Vision-and-Language Training Helps Deploy Taxonomic Knowledge but Does Not Fundamentally Alter It

Yulu Qin,¹* Dheeraj Varghese,²* Adam Dahlgren Lindström,³ Lucia Donatelli,⁴ Kanishka Misra,⁵† and Najoung Kim¹†

¹Boston University, ²University of Amsterdam, ³Umeå University, ⁴Vrije Universiteit Amsterdam, ⁵Toyota Technological Institute at Chicago

*, † Equal contribution

Paper | Website | Dataset 🤗

Requirements

To set up the environment with the necessary dependencies, run the following:

conda create -n taxonomiGQA python=3.10
conda activate taxonomiGQA
pip install torch torchvision torchaudio --index-url https://download.pytorch.org/whl/cu118
pip install -r requirements.txt

⚠️ The above is for CUDA 11.8 runtime.

TaxonomiGQA

TaxonomiGQA is a dataset constructed on top of GQA following a three-step pipeline.

It contains:

1342 GQA images: a subset of images from the original GQA dataset
148020 questions in Two QA formats
- Text-only QA
  - Each image is represented by a scene description.
  - Questions refer only to the textual description.
- Image-QA
  - Matches the original GQA setup: image + visual question.

You have two options for obtaining the TaxonomiGQA dataset:

Download from Hugging Face (Recommended): The processed datasets(both text-only and image-QA splits) are readily avilable on Huggingface at tin-lab/TaxonomiGQA. The inference script (run_inference.py) will automatically download these when executed.

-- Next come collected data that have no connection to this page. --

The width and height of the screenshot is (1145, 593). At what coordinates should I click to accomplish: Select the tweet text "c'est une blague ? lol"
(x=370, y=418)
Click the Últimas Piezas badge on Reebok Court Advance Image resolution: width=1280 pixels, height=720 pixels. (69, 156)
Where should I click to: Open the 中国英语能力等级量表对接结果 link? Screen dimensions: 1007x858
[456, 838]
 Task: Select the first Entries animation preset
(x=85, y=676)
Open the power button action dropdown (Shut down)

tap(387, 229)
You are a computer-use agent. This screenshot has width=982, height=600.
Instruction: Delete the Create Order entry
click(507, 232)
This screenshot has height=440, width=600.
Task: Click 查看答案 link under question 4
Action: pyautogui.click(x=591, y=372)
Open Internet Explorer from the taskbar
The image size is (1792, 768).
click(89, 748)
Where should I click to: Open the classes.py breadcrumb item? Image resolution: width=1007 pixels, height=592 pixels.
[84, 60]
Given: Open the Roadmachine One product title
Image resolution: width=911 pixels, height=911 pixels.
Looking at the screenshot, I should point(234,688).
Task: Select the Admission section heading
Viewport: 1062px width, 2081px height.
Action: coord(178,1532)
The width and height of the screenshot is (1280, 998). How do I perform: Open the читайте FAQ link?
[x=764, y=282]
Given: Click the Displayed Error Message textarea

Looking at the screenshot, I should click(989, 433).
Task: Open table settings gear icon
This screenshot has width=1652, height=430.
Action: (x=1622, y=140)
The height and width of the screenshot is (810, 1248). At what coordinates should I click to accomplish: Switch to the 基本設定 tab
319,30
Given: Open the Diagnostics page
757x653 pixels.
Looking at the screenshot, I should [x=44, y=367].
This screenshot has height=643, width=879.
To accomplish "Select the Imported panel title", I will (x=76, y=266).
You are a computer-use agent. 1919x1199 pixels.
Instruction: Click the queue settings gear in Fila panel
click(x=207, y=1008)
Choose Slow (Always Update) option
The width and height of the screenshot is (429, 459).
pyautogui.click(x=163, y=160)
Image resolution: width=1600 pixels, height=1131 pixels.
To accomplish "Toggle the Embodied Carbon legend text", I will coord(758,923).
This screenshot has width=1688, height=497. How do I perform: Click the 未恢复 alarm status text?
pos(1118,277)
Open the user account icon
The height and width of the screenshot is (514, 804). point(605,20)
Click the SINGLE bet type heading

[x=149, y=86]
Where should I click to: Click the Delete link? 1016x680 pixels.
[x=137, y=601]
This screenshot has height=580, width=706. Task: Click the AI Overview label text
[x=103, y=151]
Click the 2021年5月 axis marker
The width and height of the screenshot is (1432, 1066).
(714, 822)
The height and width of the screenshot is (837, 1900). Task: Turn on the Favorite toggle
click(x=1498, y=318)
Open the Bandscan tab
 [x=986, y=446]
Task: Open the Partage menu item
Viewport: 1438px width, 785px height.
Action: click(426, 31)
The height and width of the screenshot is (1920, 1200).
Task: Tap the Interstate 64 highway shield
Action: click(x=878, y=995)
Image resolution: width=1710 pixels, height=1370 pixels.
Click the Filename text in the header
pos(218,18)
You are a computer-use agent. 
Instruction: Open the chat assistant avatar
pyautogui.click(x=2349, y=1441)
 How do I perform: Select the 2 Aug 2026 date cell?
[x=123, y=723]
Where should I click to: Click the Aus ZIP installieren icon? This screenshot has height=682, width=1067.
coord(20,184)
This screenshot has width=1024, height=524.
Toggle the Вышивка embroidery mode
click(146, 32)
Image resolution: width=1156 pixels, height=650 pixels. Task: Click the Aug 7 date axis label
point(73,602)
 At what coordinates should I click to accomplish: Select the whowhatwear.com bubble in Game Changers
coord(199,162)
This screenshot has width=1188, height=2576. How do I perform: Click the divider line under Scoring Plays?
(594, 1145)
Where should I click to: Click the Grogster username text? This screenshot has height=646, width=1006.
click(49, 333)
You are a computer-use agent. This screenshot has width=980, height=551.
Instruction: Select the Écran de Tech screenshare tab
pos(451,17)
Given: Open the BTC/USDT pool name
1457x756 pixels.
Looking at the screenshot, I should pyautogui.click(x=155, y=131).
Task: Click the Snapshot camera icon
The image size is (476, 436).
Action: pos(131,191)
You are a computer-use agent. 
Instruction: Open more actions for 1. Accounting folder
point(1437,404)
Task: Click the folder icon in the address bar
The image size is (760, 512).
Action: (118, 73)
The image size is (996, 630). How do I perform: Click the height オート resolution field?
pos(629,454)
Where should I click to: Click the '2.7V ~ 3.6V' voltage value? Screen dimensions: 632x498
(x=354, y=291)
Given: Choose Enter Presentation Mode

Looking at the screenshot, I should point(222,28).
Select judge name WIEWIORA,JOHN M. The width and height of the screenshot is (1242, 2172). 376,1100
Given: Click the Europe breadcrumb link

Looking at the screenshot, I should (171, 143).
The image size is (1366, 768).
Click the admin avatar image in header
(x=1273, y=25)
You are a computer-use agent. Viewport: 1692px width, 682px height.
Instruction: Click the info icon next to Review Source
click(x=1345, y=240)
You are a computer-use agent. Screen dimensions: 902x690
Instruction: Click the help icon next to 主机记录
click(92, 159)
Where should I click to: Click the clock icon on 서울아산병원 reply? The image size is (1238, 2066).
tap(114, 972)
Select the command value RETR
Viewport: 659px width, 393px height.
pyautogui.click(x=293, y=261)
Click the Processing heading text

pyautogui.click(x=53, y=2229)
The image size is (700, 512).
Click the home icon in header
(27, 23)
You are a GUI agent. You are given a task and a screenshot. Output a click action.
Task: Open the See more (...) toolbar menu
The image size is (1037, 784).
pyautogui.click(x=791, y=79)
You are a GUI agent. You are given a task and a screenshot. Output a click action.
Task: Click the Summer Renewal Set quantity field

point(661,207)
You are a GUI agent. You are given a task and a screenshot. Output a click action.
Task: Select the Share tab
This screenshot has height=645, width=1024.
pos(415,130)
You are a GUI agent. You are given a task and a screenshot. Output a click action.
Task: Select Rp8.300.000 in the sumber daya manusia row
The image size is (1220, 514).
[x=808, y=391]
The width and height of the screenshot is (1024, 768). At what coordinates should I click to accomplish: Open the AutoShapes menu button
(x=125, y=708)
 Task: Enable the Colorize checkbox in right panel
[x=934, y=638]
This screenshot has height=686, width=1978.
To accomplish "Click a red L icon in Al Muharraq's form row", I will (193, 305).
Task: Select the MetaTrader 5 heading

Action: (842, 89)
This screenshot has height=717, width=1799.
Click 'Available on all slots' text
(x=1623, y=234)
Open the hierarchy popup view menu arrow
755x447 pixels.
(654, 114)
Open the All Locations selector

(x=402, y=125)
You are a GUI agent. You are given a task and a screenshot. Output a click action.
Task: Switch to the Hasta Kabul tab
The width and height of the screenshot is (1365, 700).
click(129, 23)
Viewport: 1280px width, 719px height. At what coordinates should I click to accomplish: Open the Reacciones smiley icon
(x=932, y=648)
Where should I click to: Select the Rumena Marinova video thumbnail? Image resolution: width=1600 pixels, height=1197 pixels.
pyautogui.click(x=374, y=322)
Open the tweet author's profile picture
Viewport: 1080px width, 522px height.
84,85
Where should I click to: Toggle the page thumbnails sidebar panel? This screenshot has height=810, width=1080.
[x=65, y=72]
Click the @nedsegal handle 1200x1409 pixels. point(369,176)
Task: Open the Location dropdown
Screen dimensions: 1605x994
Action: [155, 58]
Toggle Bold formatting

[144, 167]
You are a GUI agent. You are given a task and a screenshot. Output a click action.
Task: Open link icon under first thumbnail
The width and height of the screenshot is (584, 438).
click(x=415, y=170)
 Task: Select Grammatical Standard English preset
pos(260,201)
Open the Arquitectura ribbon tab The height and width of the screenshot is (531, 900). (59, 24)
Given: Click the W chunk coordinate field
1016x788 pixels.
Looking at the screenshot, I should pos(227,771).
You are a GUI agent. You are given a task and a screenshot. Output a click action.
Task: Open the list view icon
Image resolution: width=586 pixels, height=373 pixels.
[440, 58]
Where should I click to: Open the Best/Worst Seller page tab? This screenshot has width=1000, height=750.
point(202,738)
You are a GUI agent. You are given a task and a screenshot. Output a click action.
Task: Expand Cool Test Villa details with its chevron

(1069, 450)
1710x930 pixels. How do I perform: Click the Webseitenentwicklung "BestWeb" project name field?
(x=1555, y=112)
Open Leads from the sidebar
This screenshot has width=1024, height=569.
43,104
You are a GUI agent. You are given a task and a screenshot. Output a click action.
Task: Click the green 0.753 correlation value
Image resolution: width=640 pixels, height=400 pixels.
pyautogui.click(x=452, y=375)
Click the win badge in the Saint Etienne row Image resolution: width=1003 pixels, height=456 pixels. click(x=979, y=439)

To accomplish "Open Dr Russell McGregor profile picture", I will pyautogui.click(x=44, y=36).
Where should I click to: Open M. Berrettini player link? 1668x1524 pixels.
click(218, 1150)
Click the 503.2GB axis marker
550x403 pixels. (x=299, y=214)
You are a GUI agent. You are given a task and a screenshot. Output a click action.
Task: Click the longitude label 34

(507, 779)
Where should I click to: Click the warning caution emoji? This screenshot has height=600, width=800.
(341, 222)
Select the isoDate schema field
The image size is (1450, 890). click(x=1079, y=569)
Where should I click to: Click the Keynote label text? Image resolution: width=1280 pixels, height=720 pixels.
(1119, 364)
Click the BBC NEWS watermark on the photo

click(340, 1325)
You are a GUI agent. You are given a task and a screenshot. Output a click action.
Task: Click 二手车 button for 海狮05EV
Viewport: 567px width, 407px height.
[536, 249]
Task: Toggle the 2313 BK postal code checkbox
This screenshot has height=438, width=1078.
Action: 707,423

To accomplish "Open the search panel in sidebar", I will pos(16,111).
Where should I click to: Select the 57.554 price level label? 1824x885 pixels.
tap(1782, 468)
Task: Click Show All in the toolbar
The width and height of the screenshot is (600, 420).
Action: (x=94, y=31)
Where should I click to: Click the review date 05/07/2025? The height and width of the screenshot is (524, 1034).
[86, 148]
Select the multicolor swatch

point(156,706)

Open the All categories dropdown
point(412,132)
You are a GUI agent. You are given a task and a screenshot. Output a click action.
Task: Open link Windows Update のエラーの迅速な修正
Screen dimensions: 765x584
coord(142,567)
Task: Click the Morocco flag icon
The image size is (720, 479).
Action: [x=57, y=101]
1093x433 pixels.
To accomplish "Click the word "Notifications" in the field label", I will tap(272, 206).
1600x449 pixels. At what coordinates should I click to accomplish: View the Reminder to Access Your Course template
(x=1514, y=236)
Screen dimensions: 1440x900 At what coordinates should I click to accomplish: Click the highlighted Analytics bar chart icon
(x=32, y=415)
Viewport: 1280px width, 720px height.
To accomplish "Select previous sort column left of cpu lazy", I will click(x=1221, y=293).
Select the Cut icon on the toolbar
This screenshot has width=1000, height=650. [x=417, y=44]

Note: If you only want to load the dataset (without running our inference code), here’s an example:

from datasets import load_dataset 
import datasets
print(datasets.__version__) # pip install datasets==3.5.0
repo_id = "tin-lab/TaxonomiGQA"
text_only = False
ds = load_dataset(repo_id, "text_only" if 
text_only else "image_qa", split="train", trust_remote_code=True) 

print(ds.column_names)
print(ds[0]['question'])
print(ds[0]['image'])

# >>> 3.5.0
# >>> ['question_id', 'image_id', 'question', 'original_question', 'question_type', 'substitution_hop', 'argument', 'original_arg', 'arg-scene-form', 'arg-q-form', 'scene_description', 'ground_truth', 'ground_truth_long', 'image']
# >>> Is there a bridge in the picture?
# >>> <PIL.JpegImagePlugin.JpegImageFile image mode=RGB size=800x600 at 0x14904B516380>

Regenerate QAs from Scratch: If you prefer to regenerate the QAs yourself, execute the following script:

python multimodal-representations/src/preprocessing/run_pipeline.py

This will output two .csv files in your working directory:

model_inference_input_text.csv
model_inference_input_image.csv

Note: To run inference based on the QA data generated using the aforementioned script, you will need to provide the images corresponding to the 1342 TaxonomiGQA subset. These images can be obtained in one of two ways:

Download the full GQA images zip file from the original website
Download only the 1342 TaxonomiGQA images directly from our tin-lab/TaxonomiGQA Hugging Face dataset. You would then point the run_pipeline.py script to the local directory of these images and QA files previously generated.

Inference Configuration

Model and experiment configurations are defined in YAML files under src/configs/. A sample config file vlm_text_qwen2.5VL.yaml is provided. You can run:

cd src/configs/
python generate_config.py

to generate all the config files needed for this paper.

Running Inference

To run inference for a specific model, use:

python src/prompting/run_inference.py --config="src/configs/vlm_text_qwen2.5VL.yaml"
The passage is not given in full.